Shibli soon set up Sarani, a hostel for north Kerala migrants to Bangalore, offering them an Islamic environment. It ran in Bangalore's Vivek Nagar area, before moving to larger premises in Eejipura and then Bismillah Nagar. Kerala SIMI ideologues would often lecture residents here. Few Sarani residents, though, were stereotypical fanatics. Shibli's key recruit, Wipro-General Electric employee Yahya Kamakutty, for example, travelled to the U.S. at least thrice in 2000-2001 alone.
In 2001, following its public declarations of support for Al-Qaeda, SIMI was proscribed; but Sarani continued to run. SIMI chief Safdar Nagori visited the hostel in 2002 for three days, as did several other senior ideologues, unmonitored by local intelligence services.
By early 2006, Shibli was working full-time for SIMI's now-covert jihadists. In April 2006, SIMI held a secret meeting in Bangalore. Later, at a meeting held in Ujjain from July 4-7 2006, SIMI committed itself to an Islamist jihad against the Indian state. In April 2007, SIMI held a training camp at Castle Rock near Hubli, under the cover of hosting an outdoors event for Sarani residents. Another camp was held in Bijapur in June 2007, followed by a meeting at Dharwar in August.

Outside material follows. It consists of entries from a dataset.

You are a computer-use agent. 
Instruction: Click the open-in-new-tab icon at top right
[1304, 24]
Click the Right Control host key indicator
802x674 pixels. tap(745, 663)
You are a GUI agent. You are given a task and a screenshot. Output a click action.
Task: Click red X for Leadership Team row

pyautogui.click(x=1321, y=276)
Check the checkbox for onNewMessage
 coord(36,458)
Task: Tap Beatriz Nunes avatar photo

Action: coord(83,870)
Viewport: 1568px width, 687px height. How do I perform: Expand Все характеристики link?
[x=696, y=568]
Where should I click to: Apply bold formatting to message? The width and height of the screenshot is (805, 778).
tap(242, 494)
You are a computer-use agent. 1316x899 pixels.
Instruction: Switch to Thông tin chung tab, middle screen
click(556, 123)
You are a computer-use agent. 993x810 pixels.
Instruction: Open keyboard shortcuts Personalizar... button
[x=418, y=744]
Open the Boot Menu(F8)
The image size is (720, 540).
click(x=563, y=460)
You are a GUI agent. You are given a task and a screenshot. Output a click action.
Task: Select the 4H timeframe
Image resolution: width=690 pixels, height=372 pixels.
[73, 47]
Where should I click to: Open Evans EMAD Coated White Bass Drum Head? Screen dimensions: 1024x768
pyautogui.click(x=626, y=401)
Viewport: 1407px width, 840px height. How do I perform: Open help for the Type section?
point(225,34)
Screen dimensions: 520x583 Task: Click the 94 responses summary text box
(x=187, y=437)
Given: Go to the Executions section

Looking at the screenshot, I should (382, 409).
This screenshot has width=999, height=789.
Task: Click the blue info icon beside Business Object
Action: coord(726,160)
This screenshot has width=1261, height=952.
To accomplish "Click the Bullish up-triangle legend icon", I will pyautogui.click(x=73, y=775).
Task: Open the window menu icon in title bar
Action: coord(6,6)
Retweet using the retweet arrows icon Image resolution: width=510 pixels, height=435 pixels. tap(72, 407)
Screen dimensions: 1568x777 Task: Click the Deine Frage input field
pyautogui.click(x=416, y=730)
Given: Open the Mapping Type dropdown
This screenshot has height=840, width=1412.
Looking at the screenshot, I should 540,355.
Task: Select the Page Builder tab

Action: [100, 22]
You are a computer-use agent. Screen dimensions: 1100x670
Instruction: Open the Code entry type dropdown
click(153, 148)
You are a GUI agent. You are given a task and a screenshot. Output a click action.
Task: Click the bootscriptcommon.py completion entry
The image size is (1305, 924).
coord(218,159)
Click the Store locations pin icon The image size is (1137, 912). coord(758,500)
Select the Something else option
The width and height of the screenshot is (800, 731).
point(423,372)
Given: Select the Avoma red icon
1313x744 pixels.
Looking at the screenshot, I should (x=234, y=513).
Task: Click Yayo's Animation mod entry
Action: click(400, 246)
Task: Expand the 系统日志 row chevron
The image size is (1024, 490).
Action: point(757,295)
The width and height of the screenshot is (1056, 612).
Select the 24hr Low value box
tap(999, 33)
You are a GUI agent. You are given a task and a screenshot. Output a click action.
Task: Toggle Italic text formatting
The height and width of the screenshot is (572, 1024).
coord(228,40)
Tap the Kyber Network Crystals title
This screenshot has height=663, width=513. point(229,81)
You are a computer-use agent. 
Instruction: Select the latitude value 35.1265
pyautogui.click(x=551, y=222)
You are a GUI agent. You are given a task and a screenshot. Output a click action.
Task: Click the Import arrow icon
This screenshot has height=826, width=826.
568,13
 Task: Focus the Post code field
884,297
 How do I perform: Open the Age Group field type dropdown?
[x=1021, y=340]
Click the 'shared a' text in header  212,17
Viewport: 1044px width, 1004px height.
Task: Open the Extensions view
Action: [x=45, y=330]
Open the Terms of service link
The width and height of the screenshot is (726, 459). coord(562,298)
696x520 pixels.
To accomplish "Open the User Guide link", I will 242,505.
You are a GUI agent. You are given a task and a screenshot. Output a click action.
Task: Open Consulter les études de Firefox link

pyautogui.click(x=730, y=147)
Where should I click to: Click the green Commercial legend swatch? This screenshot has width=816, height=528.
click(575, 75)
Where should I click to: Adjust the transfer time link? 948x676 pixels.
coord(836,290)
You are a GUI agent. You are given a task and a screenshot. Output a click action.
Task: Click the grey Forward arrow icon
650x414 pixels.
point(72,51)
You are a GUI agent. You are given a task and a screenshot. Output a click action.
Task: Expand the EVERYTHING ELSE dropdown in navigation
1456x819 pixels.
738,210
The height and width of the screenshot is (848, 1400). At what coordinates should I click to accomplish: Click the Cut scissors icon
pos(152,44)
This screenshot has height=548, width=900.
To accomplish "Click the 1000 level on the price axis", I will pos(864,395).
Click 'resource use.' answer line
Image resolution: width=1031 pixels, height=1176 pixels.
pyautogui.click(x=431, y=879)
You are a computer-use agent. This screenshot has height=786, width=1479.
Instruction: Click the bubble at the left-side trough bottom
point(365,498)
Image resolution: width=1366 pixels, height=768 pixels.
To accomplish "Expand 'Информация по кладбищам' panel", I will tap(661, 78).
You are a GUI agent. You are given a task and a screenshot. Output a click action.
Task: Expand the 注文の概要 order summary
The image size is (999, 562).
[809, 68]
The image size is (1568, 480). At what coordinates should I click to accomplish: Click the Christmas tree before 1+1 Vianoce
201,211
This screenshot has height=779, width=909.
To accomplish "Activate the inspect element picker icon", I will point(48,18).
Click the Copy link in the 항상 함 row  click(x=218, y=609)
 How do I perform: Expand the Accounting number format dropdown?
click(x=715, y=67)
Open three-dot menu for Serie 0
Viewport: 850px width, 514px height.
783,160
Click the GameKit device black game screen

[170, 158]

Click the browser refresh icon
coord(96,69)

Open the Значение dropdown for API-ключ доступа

Recruits received bomb-making and firearms instruction from Subhan at camps held near Indore in September and November, 2007. Instruction in assembling fuel bombs was provided in December 2007 at a camp held outside Ernakulam. Of the forty-odd individuals the police believe attended these camps, over half were Bangalore residents. The police arrested several, including Shibly, Kamakutty, Husain and Raziuddin Nasir, who planned to bomb western tourists in Goa in the winter of 2008 but over half are still missing.
Many believe Bangalore's police simply did not take the threat seriously enough. No effort was made to install even basic defensive measures like closed-circuit cameras around the Chinnaswamy stadium. But there is a larger failure, too. For all the technological investments in intelligence made since the November 2008 carnage in Mumbai, the attacks in Pune and Bangalore have made clear that the police are yet to penetrate the jihadist cells responsible for the terror offensive from 2005 onwards — a failure that bodes ill for the future.